2013-01-24 08:13:20

Israele: al lavoro per formare un nuovo governo. Ago della bilancia il centrista Lapid


Israele. Il presidente Shimon Peres inizierà la settimana prossima il giro di consultazioni per la formazione del governo, che quasi certamente sarà guidato – per la terza volta – da Benjamin Netanyahu. Un’impresa ardua, quella di Netanyahu, visto che la Knesset è spaccata a metà, con 60 seggi a testa per la destra e per il centro-sinistra. L’ago della bilancia sarà Yair Lapid, vero trionfatore del voto, che con il suo partito centrista, lo Yesh Atid, ha conquistato ben 19 seggi. Lapid mercoledì ha escluso la formazione di una coalizione anti – Nethanyau. E intanto giunge l’appello della Casa Bianca, affinchè riprendano i negoziati diretti tra israeliani e palestinesi, mentre l’Anp, da parte sua, fa sapere che negozierà con qualsiasi esecutivo israeliano sarà formato a patto, però, che rispetti la risoluzione dell'Onu che riconosce lo Stato palestinese entro i confini precedenti al 1967. Salvatore Sabatino ha chiesto di commentare il risultato elettorale a mons. William Hanna Shomali, vescovo ausiliare del Patriarcato Latino di Gerusalemme:00:03:43:8

R. – C’è un vero cambiamento nell’elettorato israeliano: si sta muovendo verso il centro. I risultati di stamattina ci hanno sorpreso: 60 seggi per la sinistra e 60 per la destra. Con la sinistra ci sono anche i partiti arabi. Questo rende più difficile formare un governo e anche se Nethanyau ha avuto 31 seggi in Parlamento, nella Knesset, avrà difficoltà a fare una larga coalizione con altri partiti, specialmente quelli di centro-sinistra, perché deve essere pronto a cambiare qualcosa della sua politica. Non può continuare come quando si coalizzava con partiti solo di destra. Ora ci aspettiamo un vero cambiamento.

D. – Possiamo dire che è definitivamente messa da parte la linea dura di Lieberman, a questo punto?
R. – Senz’altro. Lieberman esce se Yair Lapid entra al suo posto. Yair è meno fondamentalista, meno estremista, più moderato, ed è per questo che i giovani lo hanno eletto: per le sue idee su come migliorare l’economia, come obbligare gli ortodossi ad entrare nell’esercito, a fare il servizio militare, come agevolare il processo di pace. Le idee, dunque, di Lapid saranno veramente moderate, se entra nella coalizione. Sappiamo già che la prima telefonata che Nethanyau ha fatto stamani è stata per lui; per fargli gli auguri ed invitarlo ad entrare con lui in una larga coalizione. Questo è promettente.

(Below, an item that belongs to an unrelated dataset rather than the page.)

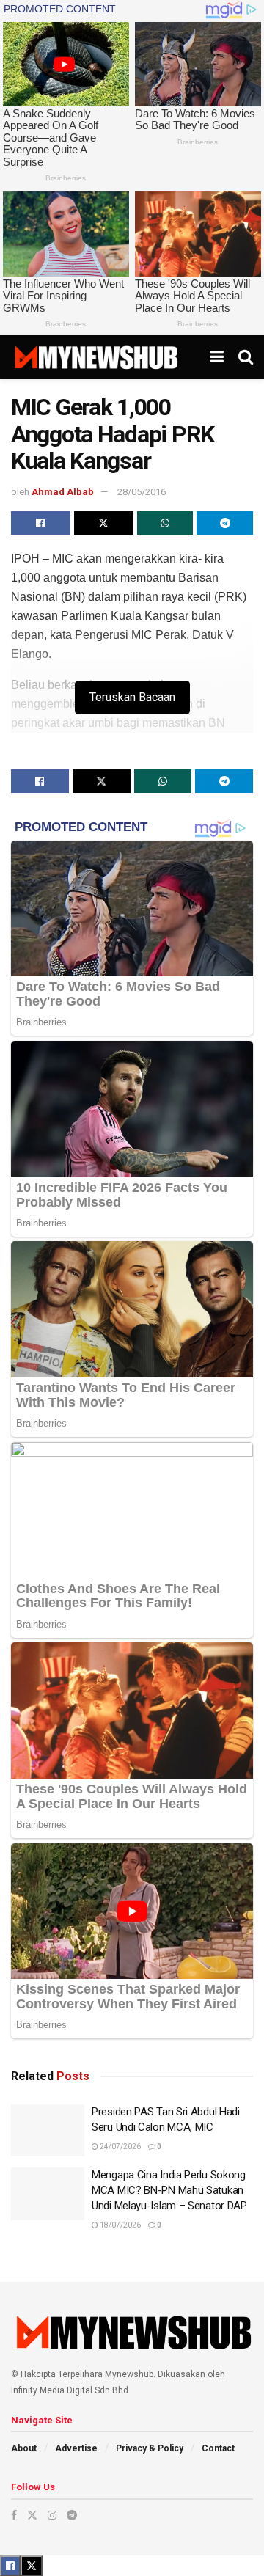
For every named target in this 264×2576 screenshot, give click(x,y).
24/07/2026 (119, 2147)
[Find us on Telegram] (72, 2515)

R. – Quindi, questa vittoria dei centristi, secondo lei, può aiutare concretamente a riprendere il processo di pace, dopo che per anni abbiamo vissuto una vera e propria stasi?

R. – La spinta al riavvio del processo di pace non giunge solo da parte dei vari componenti del governo israeliano. Tutto dipende anche dalla pressione esercitata dagli Stati Uniti sul nuovo esecutivo. Washington ha detto che non cambierà politica, che vuole la soluzione di due Stati, e che gli insediamenti impediscono la soluzione di questi due Stati. Per questo una pressione americana aiuterebbe tanto anche i partiti moderati in Israele.

D. – Tra l’altro, Obama nel suo discorso, dopo il giuramento del secondo mandato, ha detto: “E’ finita un’era di guerra e ci impegneremo per la pace in Africa e soprattutto in Medio Oriente”. Questo è un segnale, ovviamente, importante per voi...

R. – Per me sì. Molti, comunque, fanno pressione su Obama per dare una priorità al conflitto israelo-arabo, perché questo conflitto continua a far perdere tante energie e anche ad avvelenare l’atmosfera del Medio Oriente. Allora vuole – e penso sia sincero – contribuire ad una pace in Terra Santa. C’è bisogno di una bella collaborazione fra lui e il governo israeliano. Noi possiamo solo pregare per una bella intesa fra di loro per il futuro della pace.

D. – Questo voto uscito dalle urne, com’è stato commentato dai palestinesi?
R. – Io ho sentito solo Saeb Erekat, grande negoziatore dei palestinesi, che ha detto: “Questo è un affare interno agli israeliani; rispettiamo la loro decisione e vogliamo continuare a lavorare per la pace, ma vogliamo che si fermi la costruzione degli insediamenti, perché sono un vero ostacolo a riprendere i negoziati”. E questa è la prima reazione venuta da una persona autorevole.